BigQuery is an enterprise data warehouse for large amounts of relational structured data. It is optimized for large-scale, ad-hoc SQL-based analysis and reporting, which makes it best suited for gaining organizational insights. EMQX supports seamless integration with BigQuery for real-time extraction, processing, and analysis of MQTT data.

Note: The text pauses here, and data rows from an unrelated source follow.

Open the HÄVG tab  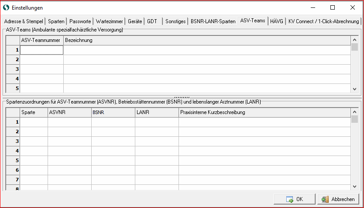point(276,21)
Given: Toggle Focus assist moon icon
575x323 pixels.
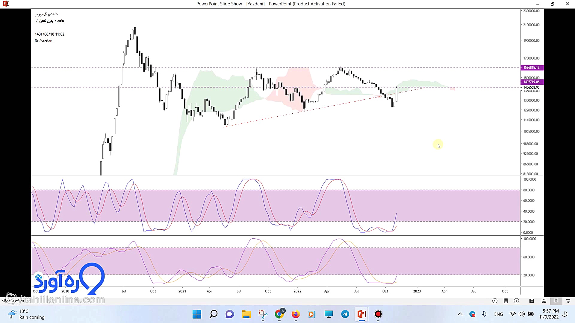Looking at the screenshot, I should [x=565, y=314].
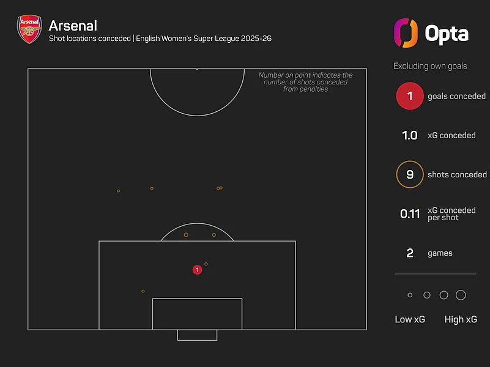490x367 pixels.
Task: Click the Shot locations conceded subtitle
Action: coord(90,39)
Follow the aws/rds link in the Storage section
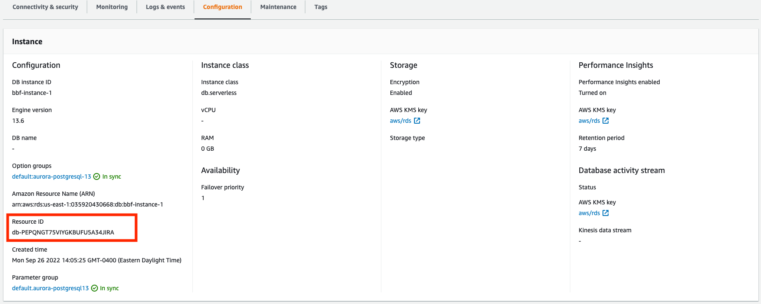761x304 pixels. coord(400,121)
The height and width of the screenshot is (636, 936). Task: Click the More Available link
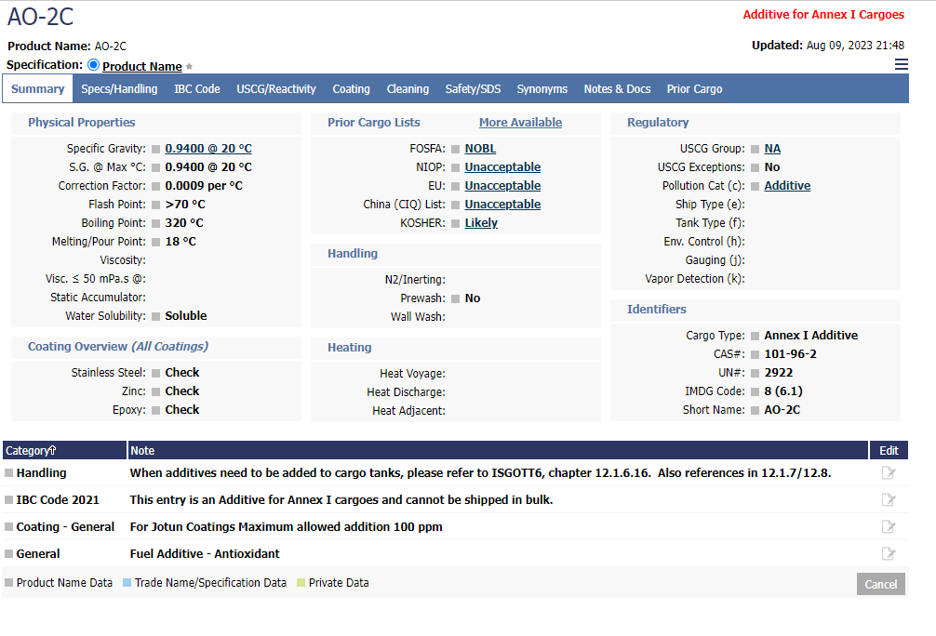[x=520, y=123]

This page provides a comprehensive introduction to the data integration between EMQX and BigQuery, with practical instructions on creating and validating the data integration.

How It Works

BigQuery data integration is an out-of-the-box feature of EMQX designed to help users seamlessly integrate MQTT data streams with Google Cloud and leverage its rich services and capabilities for IoT application development.

bigquery_architecture

EMQX forwards MQTT data to BigQuery through the rule engine and Sink. The complete process is as follows:

  1. IoT Devices Publish Messages: Devices publish telemetry and status data through specific topics, triggering the rule engine.
  2. Rule Engine Processes Messages: Using the built-in rule engine, MQTT messages from specific sources are processed based on topic matching. The rule engine matches corresponding rules and processes messages, such as converting data formats, filtering specific information, or enriching messages with contextual information.
  3. Bridging to BigQuery: The rule triggers the action of forwarding messages to BigQuery, allowing easy configuration of data properties, ordering keys, and mapping of MQTT topics to BigQuery topics. This provides richer context information and order assurance for data integration, enabling flexible IoT data processing.

Features and Benefits

Integrating EMQX with BigQuery offers a robust, scalable, and real-time data pipeline for MQTT data. The following features and benefits help simplify IoT analytics and data-driven decision-making:

  • Real-time Data Ingestion: Seamlessly stream MQTT messages from EMQX into BigQuery with low latency. Supports time-sensitive applications that require immediate processing and analysis of IoT data.
  • Flexible Data Mapping: Customize how MQTT topics and message payloads are mapped to BigQuery tables and fields.
  • Scalable and Serverless Analytics: Leverage BigQuery’s fully managed, serverless architecture to analyze IoT data at scale.
  • Easy Integration with Google Cloud Ecosystem: Native compatibility with Google Cloud services like Data Studio, Looker, and AI Platform for visualization and machine learning. Simplifies building end-to-end pipelines from data collection to insight generation.

Before You Start

This section describes the preparations you need to complete before you start to create the BigQuery data integration.

Prerequisites

Create Service Account Key in GCP

To allow EMQX to connect with BigQuery, you need to create a Service Account in Google Cloud and generate a key in JSON format.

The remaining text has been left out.